Your answer should consist of every line from the records that holds the string "will".
[[ Data to examine, beginning ]]
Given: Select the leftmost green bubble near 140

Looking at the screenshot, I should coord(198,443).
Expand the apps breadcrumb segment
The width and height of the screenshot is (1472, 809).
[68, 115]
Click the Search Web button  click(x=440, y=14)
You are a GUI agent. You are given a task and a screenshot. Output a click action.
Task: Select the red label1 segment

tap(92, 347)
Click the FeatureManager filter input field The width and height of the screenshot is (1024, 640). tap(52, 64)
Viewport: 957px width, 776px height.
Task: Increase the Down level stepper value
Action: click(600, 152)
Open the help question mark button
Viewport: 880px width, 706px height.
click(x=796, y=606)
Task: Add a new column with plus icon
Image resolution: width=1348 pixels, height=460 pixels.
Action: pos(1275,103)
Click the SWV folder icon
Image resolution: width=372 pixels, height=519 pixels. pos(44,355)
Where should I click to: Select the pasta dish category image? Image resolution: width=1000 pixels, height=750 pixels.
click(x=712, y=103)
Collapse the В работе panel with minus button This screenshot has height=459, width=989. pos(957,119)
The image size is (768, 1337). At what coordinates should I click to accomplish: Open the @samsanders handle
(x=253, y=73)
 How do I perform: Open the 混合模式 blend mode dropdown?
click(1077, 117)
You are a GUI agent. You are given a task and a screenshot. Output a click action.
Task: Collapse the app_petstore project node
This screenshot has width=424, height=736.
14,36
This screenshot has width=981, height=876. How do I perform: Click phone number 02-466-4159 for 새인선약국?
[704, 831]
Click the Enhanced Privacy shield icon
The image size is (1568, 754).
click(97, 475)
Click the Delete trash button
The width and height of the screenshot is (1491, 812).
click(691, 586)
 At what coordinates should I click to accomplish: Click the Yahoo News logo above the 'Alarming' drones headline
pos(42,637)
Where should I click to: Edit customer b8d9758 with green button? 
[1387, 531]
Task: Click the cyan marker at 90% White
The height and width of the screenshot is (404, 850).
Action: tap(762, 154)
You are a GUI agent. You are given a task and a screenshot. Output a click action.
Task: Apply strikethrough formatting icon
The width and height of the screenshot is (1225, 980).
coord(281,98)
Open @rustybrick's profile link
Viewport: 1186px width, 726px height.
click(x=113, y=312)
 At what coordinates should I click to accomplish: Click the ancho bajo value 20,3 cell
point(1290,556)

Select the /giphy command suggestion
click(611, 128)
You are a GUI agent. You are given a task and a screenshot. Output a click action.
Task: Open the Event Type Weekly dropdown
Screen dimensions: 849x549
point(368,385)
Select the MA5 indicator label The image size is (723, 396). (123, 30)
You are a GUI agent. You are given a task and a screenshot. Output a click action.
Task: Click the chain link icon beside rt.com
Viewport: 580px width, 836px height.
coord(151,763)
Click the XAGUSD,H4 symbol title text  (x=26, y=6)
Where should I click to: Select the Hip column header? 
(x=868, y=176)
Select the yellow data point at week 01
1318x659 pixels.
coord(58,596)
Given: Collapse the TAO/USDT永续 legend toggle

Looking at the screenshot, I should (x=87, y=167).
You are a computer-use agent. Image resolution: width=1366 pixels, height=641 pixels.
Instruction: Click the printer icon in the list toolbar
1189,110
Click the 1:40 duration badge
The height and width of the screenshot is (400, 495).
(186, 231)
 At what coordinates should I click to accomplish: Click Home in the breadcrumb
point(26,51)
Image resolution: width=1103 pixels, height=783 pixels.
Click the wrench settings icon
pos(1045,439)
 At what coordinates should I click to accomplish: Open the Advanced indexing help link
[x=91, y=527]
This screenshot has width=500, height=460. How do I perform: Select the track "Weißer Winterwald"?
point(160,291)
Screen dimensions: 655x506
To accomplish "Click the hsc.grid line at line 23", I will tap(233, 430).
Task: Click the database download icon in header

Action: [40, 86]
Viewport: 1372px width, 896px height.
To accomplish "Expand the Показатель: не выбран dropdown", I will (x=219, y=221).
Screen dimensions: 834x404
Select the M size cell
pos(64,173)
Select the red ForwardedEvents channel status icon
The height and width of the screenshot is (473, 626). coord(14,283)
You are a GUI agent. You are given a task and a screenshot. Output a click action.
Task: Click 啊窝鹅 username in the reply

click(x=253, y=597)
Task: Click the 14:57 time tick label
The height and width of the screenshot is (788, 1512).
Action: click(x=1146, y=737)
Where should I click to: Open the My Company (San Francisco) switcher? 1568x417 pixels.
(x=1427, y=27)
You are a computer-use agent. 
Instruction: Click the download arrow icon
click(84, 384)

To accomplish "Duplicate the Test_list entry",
[[ Data to examine, end ]]
Problem solution —
To accomplish "Click the hsc.grid line at line 23", I will tap(233, 430).
To accomplish "Expand the Показатель: не выбран dropdown", I will (x=219, y=221).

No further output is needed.